Desde 2009, más de un centenar de personas han participado del proyecto, que tiene dos etapas. La primera es la capacitación de los jóvenes y la segunda, los encuentros presenciales que deben sumar al menos ocho horas, aunque las parejas de maestros y aprendices suelen superar las 30 horas de entrevista, según explica Diana Wang, una de las directoras de la iniciativa y presidenta de Generaciones de la Shoá.
Cuando Darío fue por primera vez a la casa de Lea, en Buenos Aires, tenía miedo —de quedarse sin palabras, de incomodar— y también expectativa. Había preparado algunas preguntas, pero ella, que se define como una historiadora frustrada porque la guerra no le permitió ir a la universidad, se le adelantó. Esta polaca nacida en Micholowo, un pueblo cerca de la frontera con la ex Unión Soviética, le relató los acontecimiento que desembocaron en el ascenso del nazismo y su descenso personal "al infierno".
Tenía 12 años cuando inició la II Guerra Mundial, pero el 1 de septiembre de 1939 no pudo empezar el secundario porque Hitler bombardeó su pueblo. A ella y a su familia los reubicaron en el gueto de Pruzhany hasta su traslado en 1943 a Auschwitz, el mayor de los campos nazis, donde murió más de un millón de personas. Lea recuerda con rigor y poesía la última vez que vio las flores de su ventana, cubiertas de rocío; el hambre "incalificable"; los tres días y tres noches en el tren que la llevó a Auschwitz hacinada, el hedor, los niños muertos.
Sus memorias le sugerían a Darío más preguntas; Lea respondía y continuaba sin saltarse ni una fecha ni una sensación. Iban y venían en la historia hacia atrás, hacia adelante y en profundidad. Los "esbirros nazis", dos palabras que Lea no separa, empezaron a evacuar los campos cuando la guerra llegaba a su fin para esconder la evidencia del genocidio. Lea caminó más de 50 kilómetros con la nieve hasta la rodilla, en una de las llamada Marcha de la Muerte, donde una de cada cuatro personas murió. Al final, quedó libre, "entre comillas", aclara, porque entonces empezó otra "lucha por la vida". Se instaló en Argentina, donde vive la comunidad más grande de judíos de América Latina y la sexta del mundo, y aunque no quería casarse ni tener hijos formó una familia.

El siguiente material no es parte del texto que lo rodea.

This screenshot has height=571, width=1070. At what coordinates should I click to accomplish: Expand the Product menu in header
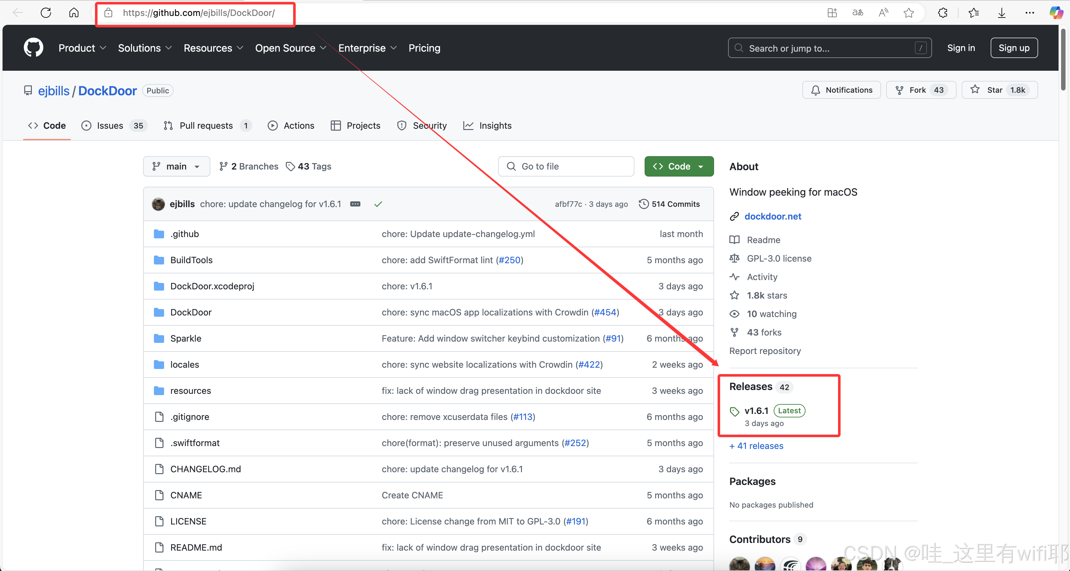pyautogui.click(x=82, y=48)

Lea anda con bastón y hace poco terminó de leer Guerra y Paz, de León Tolstói, en español (de joven lo había leído en ruso). Ha sido maestra de cinco aprendices y desde que el campo fue liberado el 27 de enero de 1945 —día por el que este sábado se ha conmemorado el Día Internacional por la Memoria de las Víctimas del Holocausto— siempre ha hablado, pero no todos los supervivientes pueden expresarlo. Algunos solo toleran hacer el proceso una vez, otros no se animan porque el dolor es muy fuerte.

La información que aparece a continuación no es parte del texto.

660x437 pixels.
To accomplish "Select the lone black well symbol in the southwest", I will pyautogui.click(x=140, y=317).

Ella también revive el horror cada vez que cuenta sus memorias y sabe que esa noche no podrá dormir. Pero no deja de hacerlo porque es su obligación moral, asegura. No sabe cómo sobrevivió, pero sabe para qué. "No olviden", pronuncia una y otra vez e insiste para quienes no ven lo que ella cree evidente: "Por el bien de ustedes, lo mío ya pasó".

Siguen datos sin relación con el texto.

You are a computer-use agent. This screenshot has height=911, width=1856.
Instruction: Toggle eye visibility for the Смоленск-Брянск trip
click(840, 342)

Su aprendiz, Darío, relata cada vez que puede el testimonio que ya ha hecho propio. Después de firmar un compromiso ético para transmitir las memorias del Holocausto, ha mantenido con Lea el vínculo de un nieto con su abuela: van al teatro, toman el té, intercambian novelas y no dejan de hablar. Darío subraya que es parte de una de las últimas generaciones que van a poder oír el testimonio directo de un superviviente. Quedarán los libros y las películas, pero no será posible conversar con los textos y los filmes, mirarlos a los ojos o tocarles el número en la piel arrugada.